To our south, apart from our inability to stop oil bunkering, there is the spectre of Equatorial Guinea in the ultra-strategic Gulf of Guinea. You want to promote democracy? This country competes with Eritrea for the title "Africa's North Korea". Before crude oil, it was a refugee camp masquerading as a country; with crude oil, well, think if North Korea discovered crude oil and the ruling family dynasty there pocketed all the money.

You want to unseat a dictator? Paul Biya is next door. In a different universe, the Democratic Republic of Congo would have been our biggest trading partner by volume, but Cameroun would have been integrated into a joint, shared economy that covered both our countries as well as every other country in the broader neighbourhood.

I am NOT saying we should intervene in Cameroun or anywhere else. In case you have not gleaned the fact by now, I am not a supporter of intervening in places, least of all when you haven't a clue what you are doing or why you are doing it.

It is nevertheless mind-boggling that we ignore problems at home and close to home in favour of ill-thought-out adventures in Cote d'Ivoire and Darfur. The weird thing is we would be in a better position to influence events in Cote d'Ivoire and Sudan if we fixed problems closer to home; we might even be able to rely on newly stable neighbours to assist us in any so-called intervention, rather than having to carry the whole load alone as usual.

Why prioritize the "international community's" interests and ignore our own? If the "international community" are so gung-ho on military intervention in Africa, I could make a long list of countries that need it far more than Cote d'Ivoire does ... starting with Equatorial Guinea. Oddly, the "international community" is good friends with the Equatotoguinean dictatorship. In fact, if Nigeria were to intervene in Equatorial Guinea, their reaction would be somewhat similar to their reaction to Iraq invading Kuwait.

I suppose if they want to militarily intervene in Cote d'Ivoire using their own troops, Nigeria is hardly in a position to stop them, but why should we use our troops to enforce their strategic aims. But if you tasked me with coming up with a solution to the Ivoirien crisis, we could talk about different ideas excluding outside military intervention.

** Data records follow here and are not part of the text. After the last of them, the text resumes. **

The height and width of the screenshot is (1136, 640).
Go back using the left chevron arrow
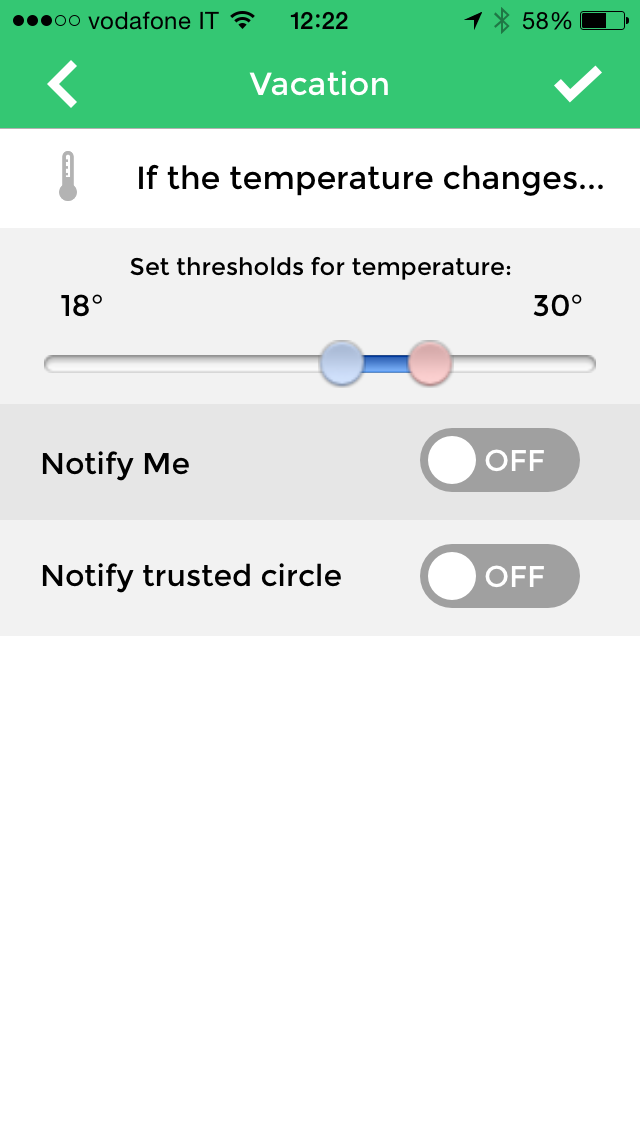click(x=62, y=84)
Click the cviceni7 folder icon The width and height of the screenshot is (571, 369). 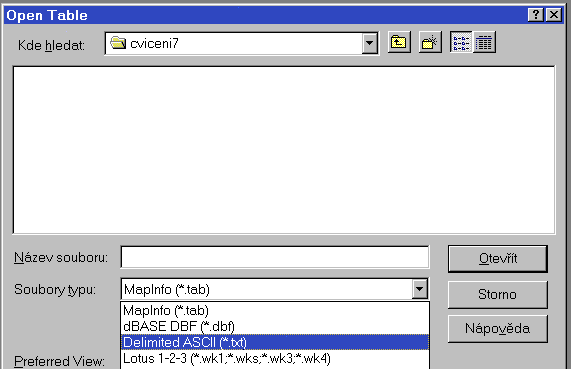coord(118,43)
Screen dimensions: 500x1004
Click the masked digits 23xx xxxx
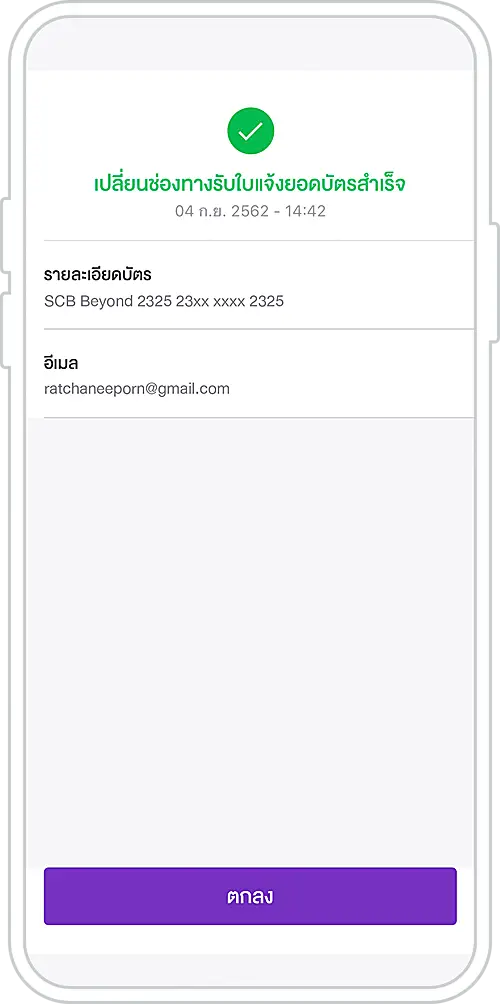coord(211,301)
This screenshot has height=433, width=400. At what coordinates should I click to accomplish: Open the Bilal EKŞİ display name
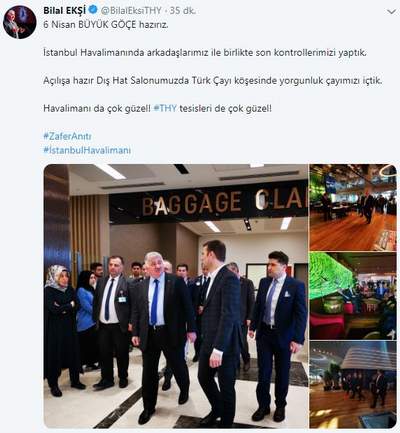[64, 10]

As I said earlier, we are dealing with two large armies; the official government army has ballooned from a negligible size during Houphouet's autocracy to become the second-largest in West Africa behind Nigeria and the New Forces are at least large enough to balance the official government army. Both armies have access to mercenaries from neighbouring countries. One wonders where the armies are getting their munitions; such materiel is not manufactured in commercial quantities anywhere in West Africa.

I do not see anyone trying to use a military intervention to resolve the problem in Cyprus. Don't misunderstand me. I would hate to see Cote d'Ivoire remain divided for as long as Cyprus. That said, sometimes when you have let the situation get away from you, you have to take a step back as opposed to escalating a situation you already have no control over.

Maybe, just maybe, if the Cote d'Ivoire stabilizes along the lines of Cyprus we can create enough time and political space for new unionist political movements/parties/forces to rise on both sides of the divide. There is a desperate need for a pan-Ivoirien political movement on both sides of the line, movements that could eventually bring the two halves back together, as the West German and East German wings of the CDU did in Germany. Since there are no superpowers with vested interests in keeping Cote d'Ivoire separate, we should have long to wait. Unfortunately I do not think unity is possible so long as Gbagbo, Ouattara and Bedie are still politically relevant.

Actually, if the south and north can install temporary technocratic representation that sidelines Gbagbo and Ouattara, Nigeria and ECOWAS should take the position of neutral arbiters providing the umbrella for a timetable for the reestablishment of unity. Cote d'Ivoire may have to become a semi-federal ten-province republic, or adopt some other constitutional reforms that address fundamental questions.